##### Source extract
Do You Have the Magic Touch? Chicago Library Appeals to Public for Help Transcribing Magical Manuscripts
Do you have a talent in solving magical puzzles and manuscripts? Do you have a penchant for casting spells? Well, if that’s the case, Chicago's Newberry Library is offering the right job for you as it is asking for the public's help with what might be one of the coolest mass transcription projects in recent history. Harry Potter here we come!
Chicago Library Seeks Help Transcribing Magical Manuscripts
The Newberry Library in Chicago hosts over 80,000 documents covering a wide area of interest, from religion to the late Middle Ages, the Industrial Revolution and the Cold War to mention just a few. As Smithsonian reports , back in July, the library also uploaded to its website several texts that date back at least to the 17th century—including real-life post-medieval manuscripts about magic and witchcraft—that users can help transcribe, translate and edit. Yep, despite sounding funny (or even crazy to some), the Newberry Library in Chicago is indeed inviting language and literary buffs from across the globe to help them out by transcribing a bunch of early modern texts that deal with magic—from casting charms to conjuring spirits.
“You don't need a Ph.D to transcribe,” Christopher Fletcher, coordinator of the project and a fellow of the Andrew W. Mellon Foundation, tells Smithsonian . “[The initiative] is a great way to allow the general public to engage with these materials in a way that they probably wouldn't have otherwise,” he adds.
##########
##### Data
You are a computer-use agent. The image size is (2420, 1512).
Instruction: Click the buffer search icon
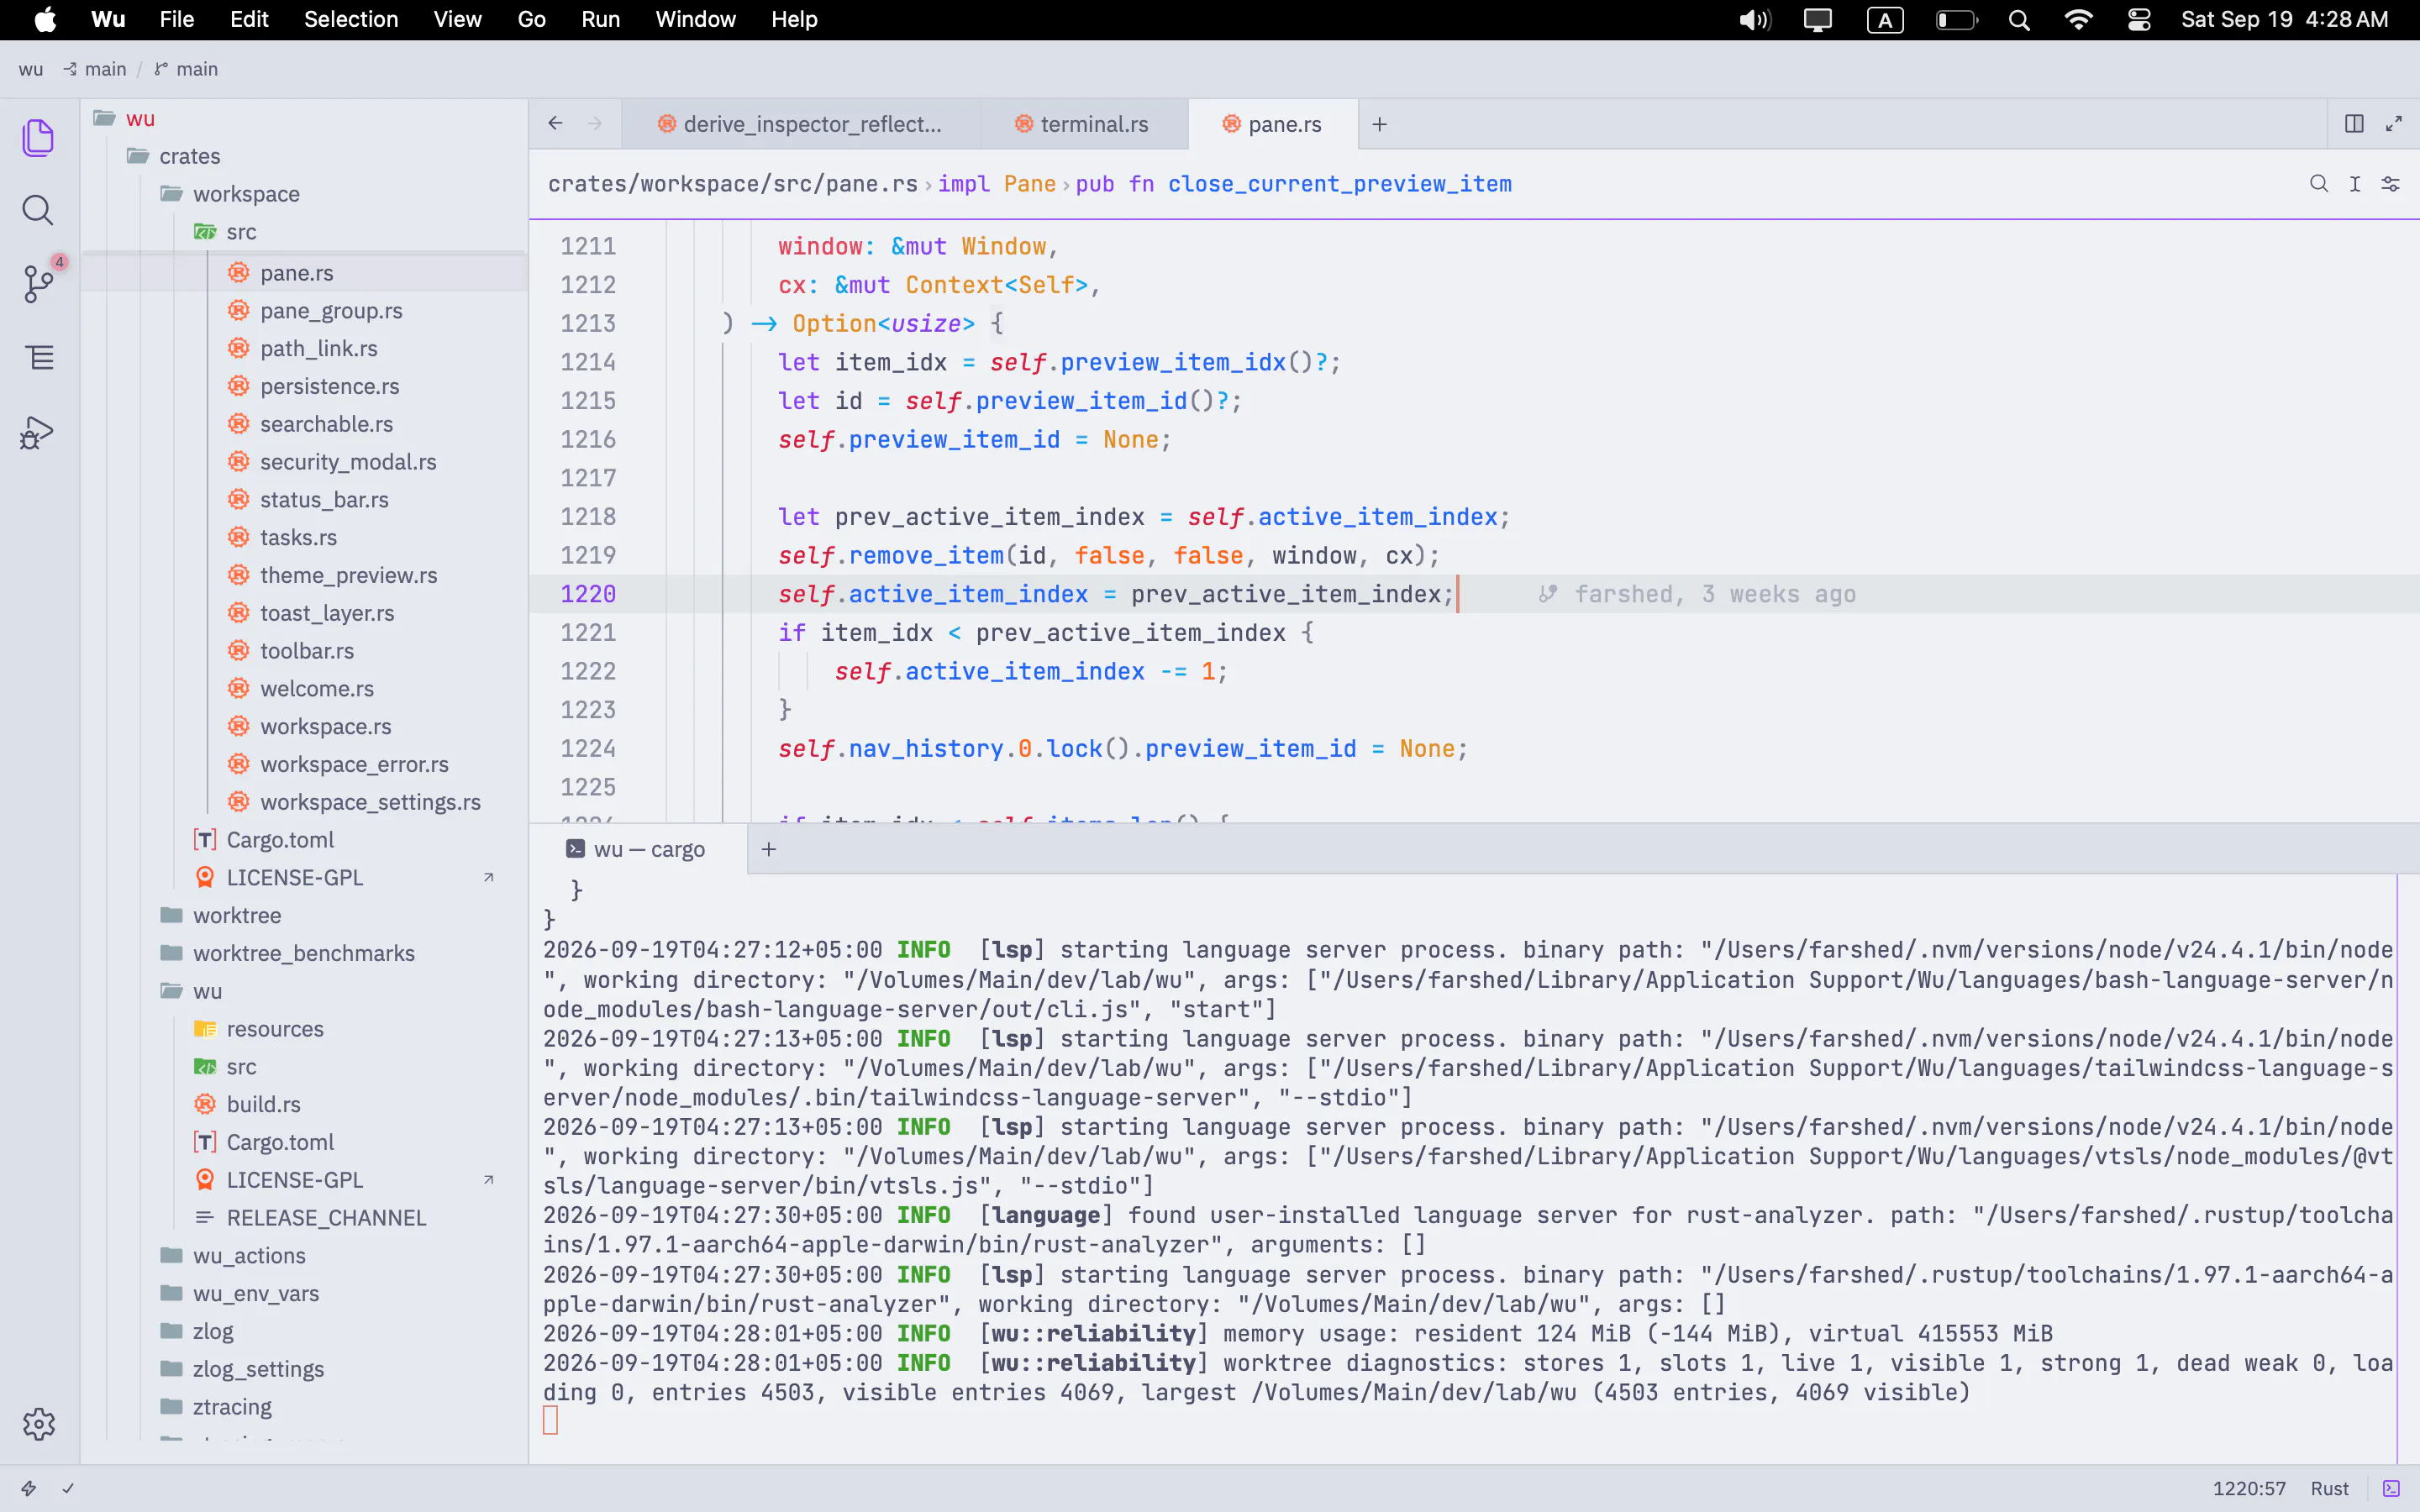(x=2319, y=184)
##########
##### Data
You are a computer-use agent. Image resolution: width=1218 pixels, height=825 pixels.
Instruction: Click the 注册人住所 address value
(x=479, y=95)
##########
##### Data
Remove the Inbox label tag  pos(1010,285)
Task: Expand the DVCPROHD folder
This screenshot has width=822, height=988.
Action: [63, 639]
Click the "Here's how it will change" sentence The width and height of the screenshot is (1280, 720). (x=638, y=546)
##########
Extend the article above about the Newberry Library's call for public help transcribing manuscripts on magic, picking up right after its final paragraph.

Exercise result -
One of the pages from The Book of Magical Charms. Credit: The Newberry Library
Content of the Three Magical Manuscripts
The three magical manuscripts are called The Book of Magical Charms , The Commonplace Book , and Cases of Conscience Concerning Witchcraft .
The Book of Magical Charms was written by two unknown authors in the 1600s in England. So far experts have been able to determine that the manuscript contains everything from occult toothache remedies to prayers and litanies, some of which you can read below:
“For the toothache: Take a tooth out of a deadmans skull and hange the same about the partie's neck, till the payne cease.”
“For a Waterie Stomach: Roast a nutmeg on a knifes point at - fire and eate it;”
“For the Palsey or falling sicknes: [D]rink ech day your own urine and you shall not be troubled with any such disease.”
“Take the Iron that is found unlooked for make therof a key in the day and hour of Venus the moon increasing; and when this Key is made, put it at night wth the Sacrifice of a white Cock in a quadrangle way: Saying: O YEe Spiritts Naylon Achalaz, Receive this Sacrifice that no Creature may resist against me or this key”
The Commonplace Book is a post-medieval general-knowledge compendium of sorts that is also available online for transcription and edits. The text is written in old English and Latin.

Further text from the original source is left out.